172 abonnés 732 critiques Suivre son activité

4,0
Publiée le 11 février 2017
Revenir au XVII ème siècle pour observer la tentative d'évangélisation du Japon, n'est-ce pas une astucieuse manière d'interroger l'état de la spiritualité aujourd'hui ? La foi est affaire de conviction, de croyance en un au-delà tout-puissant. Comment s'installe-t-elle ? Comment se nourrit-elle ? Qu'est-ce qui légitime son exercice, son expansion ou son interdiction? Là où des murs sont envisagés pour délimiter les frontières aujourd'hui, certains au péril de leur vie se sentaient investis d'une mission au nom de leur dieu. S'agit-il de foi, d'exercice du pouvoir, de politique peut-être ? Des phénomènes de transfert sont à l'oeuvre. Un discours séduit, engage, emporte la conviction générale, mais si la culture du pays est autre, si le pouvoir en place n'entend pas se laisser envahir par des illuminés, qui pensent le monde autrement, alors le repli identitaire et le rejet de l'autre deviennent ce qui préside au gouvernement du pays. Certains sont désormais traqués, condamnés à la clandestinité ou poursuivis et réprimés sévèrement. Martin Scorcese nous montre comment le Japon d'alors s'est montré imperméable à l'installation du christianisme en ces terres. L'acculturation s'est faite par le rejet de l'étranger. S'intégrer, c'était renoncer à la croyance avec laquelle on était arrivé d'ailleurs.

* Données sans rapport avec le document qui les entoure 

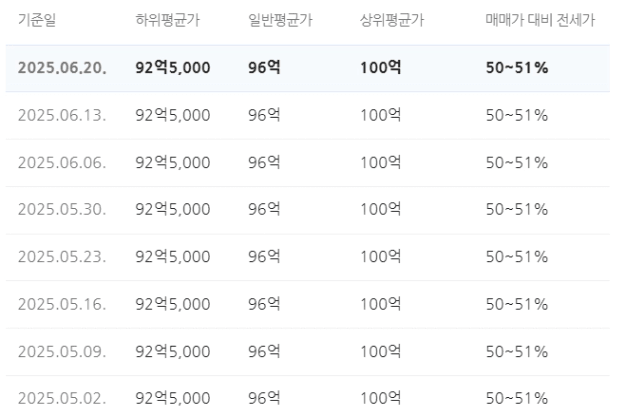The width and height of the screenshot is (626, 417).
Task: Select the 2025.06.13. date row
Action: [307, 115]
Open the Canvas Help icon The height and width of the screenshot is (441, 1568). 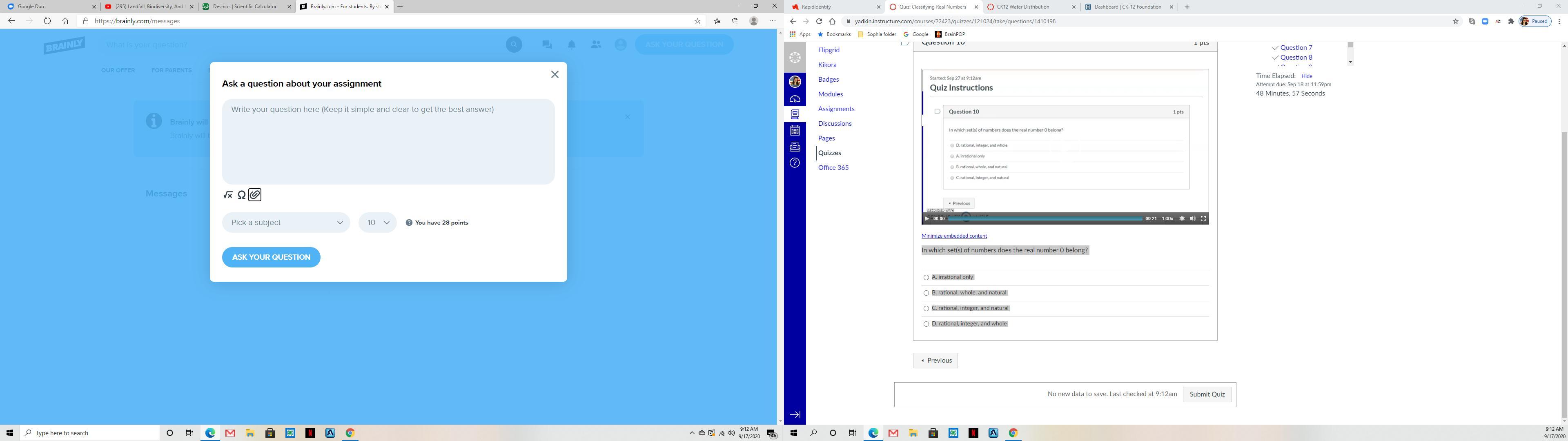pyautogui.click(x=795, y=163)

Pourquoi le sacré doit-il toujours autant produire de destructivité surtout au nom de Dieu ?
tixou0

783 abonnés 2 045 critiques Suivre son activité

0,5
Publiée le 11 février 2017
"Silence".... On a très vite (au bout de 10 minutes, au plus), envie d'ajouter ".... on ne tourne pas" !

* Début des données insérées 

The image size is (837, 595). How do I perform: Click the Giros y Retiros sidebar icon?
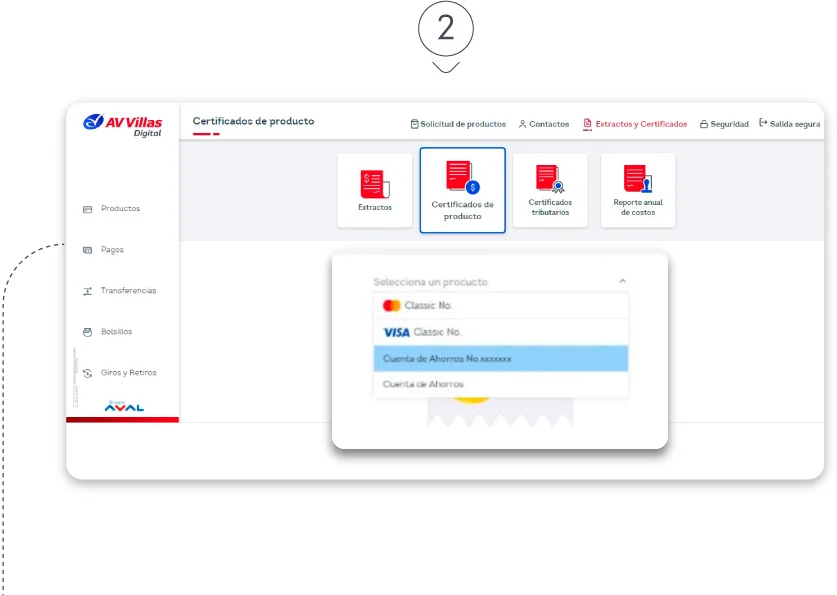(87, 373)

Ou si peu, et à vide... Un grand film sur une grande cause, celle des Chrétiens du Japon, (paisiblement - mais en ayant à l'esprit de possibles retombées commerciales fructueuses) évangélisés par les Jésuites, surtout portugais, au 16e siècle, avec succès, ce qui désorganisa le système féodal en place et, entraînant des conflits entre seigneurs convertis et non-convertis, aboutit à des persécutions d'une grande ampleur (et cruauté), puis à l'interdiction du catholicisme dès 1614, et jusqu'à l'ère Meiji, au milieu du 19e siècle, on pouvait imaginer Scorsese en bâtir un ! Las....On ne croit pas un instant à cette Eglise des Ombres, avec des communautés villageoises à foi du charbonnier, renouvelant à l'Est la ferveur des premiers Chrétiens, ceux des catacombes – au mieux, on visionne comme si c'était une sorte de protodocumentaire. Jamais on ne s'intéresse, jamais on n'entre en empathie (ce qui est infiniment gênant, eu égard au thème abordé).. L'image est saint-sulpicienne, les "padres", plutôt fantoches, supposés lusitaniens, s'expriment en anglais, et dialoguent dans la langue de Shakespeare (ou à peu près) avec des humbles autochtones, jamais partis de leurs villages misérables de pêcheurs, à un Judas/apostat récidiviste local près - en revanche le shogun aura besoin, lui, d'un interprète (mais j'imagine le ridicule supplémentaire de la version doublée : des acteurs anglophones jouant des Portugais, parlant français, avec des Japonais, parlant anglais en VO !..).... Et que c'est long, ces 2 h 40... A défaut d'un film convaincant sur la foi et le martyre (à compter de la capture par l' « Inquisiteur », en particulier), cela aurait pu être au moins un film d'aventures se laissant regarder sans déplaisir : même pas. Du pataud, du délayé, et de l'ennui... Beaucoup d'ennui.